Remark 2: It may seem weird that the “density” of heads is 50% but we submit all heads or all tails. But this is not the right kind of comparison. It’s for the very fact that everything is expected to have a 50% density of heads that there is no way to get a “closer” match when there’s still an expected infinitely many mismatches. We can’t define winning/losing to mean “more” (mis)matches as infinite counts can’t be compared.
So we need something that makes it so that certain questions actually lead to a “competitive” strategy while being fair. An ultrafilter does this for us, even though it’s rather tautological to use it to define what winning means. There are some features that we want to preserve from the finite case:
- A complete mismatch cannot win since a match set in $\mathscr{U}$ implies the complete mismatch set is outside of it.
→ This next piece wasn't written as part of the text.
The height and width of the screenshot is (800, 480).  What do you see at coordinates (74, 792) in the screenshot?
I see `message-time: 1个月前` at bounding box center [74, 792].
- There is consistency. Note that finite changes don’t matter to this measure but also, if $A$ is a winning match for $x$ and $B$ matches $x$ everywhere that $A$ does and then some, $B$ is also a winning match (by closure under supersets). This is certainly a property we wanted in the finite case: if $A$ is a decent match for $x$ and $B$ matches $x$ where $A$ does plus some more, then $B$ is also a decent match (and is considered better). Here, there’s no sense of something as better when trying to add a finite number to infinity.
- There is decidability. Every sequence has a defininitive win/loss verdict.
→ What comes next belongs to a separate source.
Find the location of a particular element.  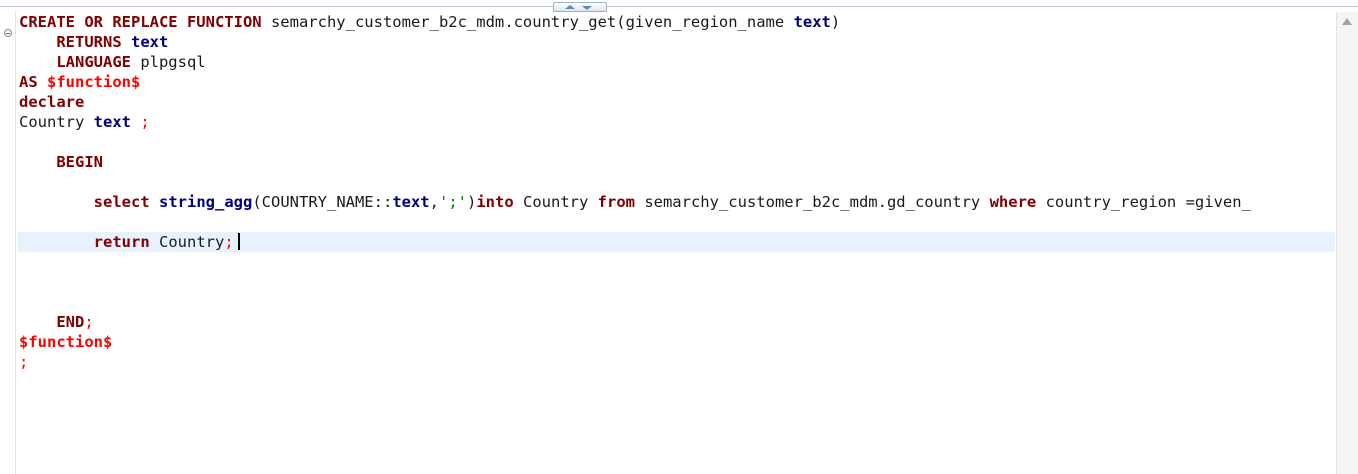

code-line: RETURNS text is located at coordinates (94, 42).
Remark 3: The strategy exists, but you cannot explicitly write down $\mathscr{U}$ in order to phrase the question. To construct a free ultrafilter, you must apply Zorn’s Lemma (which is equivalent to the Axiom of Choice) to extend the Fréchet filter (the filter of cofinite sets) to a maximal filter. Zorn’s Lemma is inherently non-constructive; it asserts the existence of a maximal element without providing an algorithm or formula to define it.
In fact, this limitation is a provable set-theoretic fact:
Sierpiński’s Theorem: One cannot prove the existence of a free ultrafilter on $\omega$ using only the Zermelo-Fraenkel axioms without the Axiom of Choice.
The moment you drop the Axiom of Choice, the ultrafilter vanishes, and with it, the guaranteed partition of the space.